_Your instructions_
Look through the entries below for the string "will", and copy each line where it is found.

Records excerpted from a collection
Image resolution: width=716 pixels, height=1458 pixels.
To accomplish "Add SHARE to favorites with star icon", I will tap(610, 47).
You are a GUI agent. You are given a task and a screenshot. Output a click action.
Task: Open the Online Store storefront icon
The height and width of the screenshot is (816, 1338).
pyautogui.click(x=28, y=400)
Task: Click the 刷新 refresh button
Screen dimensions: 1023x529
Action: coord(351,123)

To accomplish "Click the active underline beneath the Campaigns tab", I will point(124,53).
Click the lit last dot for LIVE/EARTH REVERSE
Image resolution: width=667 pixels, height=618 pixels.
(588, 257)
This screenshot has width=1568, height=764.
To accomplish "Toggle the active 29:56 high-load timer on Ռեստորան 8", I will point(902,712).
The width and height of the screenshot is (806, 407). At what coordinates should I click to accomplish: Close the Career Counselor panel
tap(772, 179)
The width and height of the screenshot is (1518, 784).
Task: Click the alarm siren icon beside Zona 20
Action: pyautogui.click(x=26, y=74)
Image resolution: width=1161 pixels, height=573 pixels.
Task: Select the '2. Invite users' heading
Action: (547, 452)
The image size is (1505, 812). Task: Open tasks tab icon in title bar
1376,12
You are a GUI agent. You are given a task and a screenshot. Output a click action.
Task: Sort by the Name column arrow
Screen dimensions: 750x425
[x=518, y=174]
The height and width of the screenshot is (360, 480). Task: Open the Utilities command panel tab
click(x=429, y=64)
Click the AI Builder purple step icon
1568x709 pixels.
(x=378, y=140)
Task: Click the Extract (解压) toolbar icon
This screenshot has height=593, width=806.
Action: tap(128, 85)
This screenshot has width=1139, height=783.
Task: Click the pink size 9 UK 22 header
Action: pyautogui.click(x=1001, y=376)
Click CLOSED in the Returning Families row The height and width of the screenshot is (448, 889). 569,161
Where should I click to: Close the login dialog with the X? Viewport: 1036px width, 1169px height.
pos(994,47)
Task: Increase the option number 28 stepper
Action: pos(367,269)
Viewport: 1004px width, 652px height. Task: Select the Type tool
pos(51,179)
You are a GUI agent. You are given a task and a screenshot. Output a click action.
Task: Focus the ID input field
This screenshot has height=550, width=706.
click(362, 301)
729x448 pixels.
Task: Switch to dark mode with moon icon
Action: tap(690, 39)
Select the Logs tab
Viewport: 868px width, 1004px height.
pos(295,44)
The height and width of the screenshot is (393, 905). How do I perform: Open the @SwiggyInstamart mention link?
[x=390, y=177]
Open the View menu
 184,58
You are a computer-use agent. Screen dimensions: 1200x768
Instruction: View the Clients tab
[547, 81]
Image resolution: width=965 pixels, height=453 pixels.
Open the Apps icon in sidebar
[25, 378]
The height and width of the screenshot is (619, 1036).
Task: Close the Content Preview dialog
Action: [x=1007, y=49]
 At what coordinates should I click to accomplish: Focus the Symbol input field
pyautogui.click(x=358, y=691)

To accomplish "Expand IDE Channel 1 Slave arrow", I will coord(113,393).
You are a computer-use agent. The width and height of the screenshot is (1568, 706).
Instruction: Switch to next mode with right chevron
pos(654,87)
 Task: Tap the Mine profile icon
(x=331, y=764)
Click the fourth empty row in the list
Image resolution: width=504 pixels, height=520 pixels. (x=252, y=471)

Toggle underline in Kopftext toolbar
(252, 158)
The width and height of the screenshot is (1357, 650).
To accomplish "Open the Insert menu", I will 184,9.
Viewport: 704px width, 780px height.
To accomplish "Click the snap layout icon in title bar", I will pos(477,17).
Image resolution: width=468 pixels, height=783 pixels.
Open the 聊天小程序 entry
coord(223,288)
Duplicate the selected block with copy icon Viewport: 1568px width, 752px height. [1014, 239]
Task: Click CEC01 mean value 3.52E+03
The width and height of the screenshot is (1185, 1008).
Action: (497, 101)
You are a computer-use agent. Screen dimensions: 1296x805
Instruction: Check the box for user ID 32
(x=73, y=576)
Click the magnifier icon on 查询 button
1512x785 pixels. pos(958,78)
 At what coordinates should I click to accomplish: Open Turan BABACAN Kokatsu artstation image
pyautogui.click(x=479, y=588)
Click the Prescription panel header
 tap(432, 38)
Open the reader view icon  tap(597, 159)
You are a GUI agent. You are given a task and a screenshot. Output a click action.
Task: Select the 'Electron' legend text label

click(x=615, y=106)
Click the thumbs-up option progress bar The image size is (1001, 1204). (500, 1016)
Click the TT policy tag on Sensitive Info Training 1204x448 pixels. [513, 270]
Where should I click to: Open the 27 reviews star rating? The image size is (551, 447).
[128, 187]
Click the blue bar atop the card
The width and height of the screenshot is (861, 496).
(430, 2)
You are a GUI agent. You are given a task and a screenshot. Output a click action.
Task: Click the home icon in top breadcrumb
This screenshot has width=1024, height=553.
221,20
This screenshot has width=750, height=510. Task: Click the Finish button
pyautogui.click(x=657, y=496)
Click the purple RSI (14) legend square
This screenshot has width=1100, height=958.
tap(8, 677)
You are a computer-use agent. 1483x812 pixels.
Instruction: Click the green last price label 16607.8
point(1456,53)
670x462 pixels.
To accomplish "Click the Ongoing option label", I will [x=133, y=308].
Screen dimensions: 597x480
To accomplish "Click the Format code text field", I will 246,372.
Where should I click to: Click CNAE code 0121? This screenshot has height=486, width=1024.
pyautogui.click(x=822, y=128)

_Result of the task_
To accomplish "Add SHARE to favorites with star icon", I will tap(610, 47).
To accomplish "Click the active underline beneath the Campaigns tab", I will point(124,53).
To accomplish "Toggle the active 29:56 high-load timer on Ռեստորան 8", I will point(902,712).
To accomplish "Expand IDE Channel 1 Slave arrow", I will coord(113,393).
To accomplish "Open the Insert menu", I will 184,9.
To accomplish "Click the snap layout icon in title bar", I will pos(477,17).
To accomplish "Click the Ongoing option label", I will [x=133, y=308].
To accomplish "Click the Format code text field", I will 246,372.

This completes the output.